Minha menina de lábios cortados e meias três quartos. Meu sorrisinho mais risonho, minha pintura viva, a obra predileta e a única alegria d'alma. Se eu estirasse em um tapete esses meus quase cinquenta e um anos de existência, entre os intempéries enegrecidos que tomariam conta, haveria espacinhos sem massa, os vácuos que quem visse se perguntaria "que aconteceu aqui? estava morto?". Os ocos invisíveis preenchidos de Mel, quando saí da vida e do nada, fugi de contrário e fui feliz. Inquieto, temeroso pela aniquilação próxima, mas feliz numa vida paralela que se foi e portanto hei de ir também.

Assim se passou os dias que se seguiram a revelação de Mel de que tudo sabia: deixei meu anjinho saturado de mim sossegar da vida, e essa destituição de minha cautela sobre ela acabaria por tornar-se o pior de meus erros e arrependimentos. Mas ainda chegaremos lá. Trancada no quarto, soltando de som somente um soluço aqui e acolá, dando às minhas vistas apenas carreiras que dava de volta ao quarto, quando ousava sair para furtar comida da cozinha. Estava exausta, perversa, fez-me sofrer e, fora do alcance de minha percepção, ela ia percebendo que eu sofria e vivia em estado caótico por conta dela, passou, então, a planejar — em segredo — deixar-me pelo resto da vida da mesma forma decadente que me encontrava: um inútil desnorteado.

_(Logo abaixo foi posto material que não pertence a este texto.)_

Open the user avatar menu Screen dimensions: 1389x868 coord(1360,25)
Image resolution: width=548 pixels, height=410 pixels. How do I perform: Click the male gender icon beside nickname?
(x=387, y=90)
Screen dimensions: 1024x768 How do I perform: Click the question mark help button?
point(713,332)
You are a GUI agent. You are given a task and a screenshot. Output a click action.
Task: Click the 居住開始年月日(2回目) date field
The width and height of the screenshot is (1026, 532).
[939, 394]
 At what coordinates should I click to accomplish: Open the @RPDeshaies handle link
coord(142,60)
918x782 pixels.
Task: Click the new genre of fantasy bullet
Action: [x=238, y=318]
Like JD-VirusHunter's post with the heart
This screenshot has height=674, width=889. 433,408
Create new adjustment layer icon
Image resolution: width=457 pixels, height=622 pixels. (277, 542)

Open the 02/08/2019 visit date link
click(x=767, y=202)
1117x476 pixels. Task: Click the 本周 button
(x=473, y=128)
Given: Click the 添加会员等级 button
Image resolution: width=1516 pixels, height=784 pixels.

Hoje, como noutros dias antes desse, dancei até a sua porta, pus a mão na maçaneta, girei-a pela metade e desmanchando minha vontade com um trejeito na boca — um que Melinda dizia especialmente gostar — desisti. Fui passar um café, fui ler um jornal. Minha criança descansava, a minutos eu sairia e era eu possuidor dessas certezas que embolam e carregam os dias um a um, o cotidiano que nos faz relutar nas mesmas coisas — abrir uma porta — e fazer o de sempre — passar um café, ler um jornal. O verniz do êxtase da fuga e do amor tinha se ido; nós dois éramos arremessados a rotinas tão distintas uma das outras e em um período de tempo tão curto que eu não enxergava como cotidiano a minha relutância, a minha ida para a cozinha e meu sentar na poltrona. Nada tinha de igual há um mês, aquilo não se estenderia por mais uma semana, era assim. Agora, enxergo a banalidade. Havia a calmaria da rotina, o futuro dentro de horas que pode ser facilmente adivinhado; era tudo anfêmero e só essa madrugada — à luz do passado que isso se tornou — enxergo que era rotina. Aquela coisa costumeira de ver Mel — logo, logo, quando ficássemos bem um com o outro —, a dádiva de seu beijo e do seu toque, o gosto de sorvete que eu raptava de sua boca, era a rotina, era o amanhã, era a minha vida.

E então, dois toques energéticos na porta, pum, pum, um fraco e cortês, pum. O barulho que a cancela fazia quando aberta não havia chegado antes das batidas, por alguma circunstância, até mim; sem o rangido costumeiro que avisava das visitas quebrantes do dia, precisei de tempo para assimilar os toques à realidade; à demora, outros dois novos toques, pum, pum, e larguei o café e o jornal, abri a porta, vi um fardado e senti o cheirinho da manhã. Mel dizia adorar aquele cheiro; combina com pêssegos e folhas de ipê grudadas em chão úmido de uma madrugada chuvosa. Ela também adorava a dormida ritmada com a chuva batendo na janela.

— Bom dia, o senhor é Gregório?

— Sou...

Um pigarreado chato se desfez do homem. Melinda detestava quem precisasse de pigarros para dar início a uma notícia.

— O senhor tem alguma ligação com uma menina chamada Melinda? Ela tem por volta de quinze anos.

— Minha filha. Que tem ela? Ela está dormindo.

O fardado de pigarreados desembrulhou de dentro do bolso um pedaço de papel e estirou para mim. Sou Melinda. Moro na Rua Aimorés, Nº.... Procurar por Gregório. Ah, aquela caligrafia! Guardo no bolso e na alma aquele tracinho cursivo e desleixado que minha menina carregava nas mãos, não custo a falar que aquele filamento de Melinda era a minha segunda obra predileta, justo por conter dela.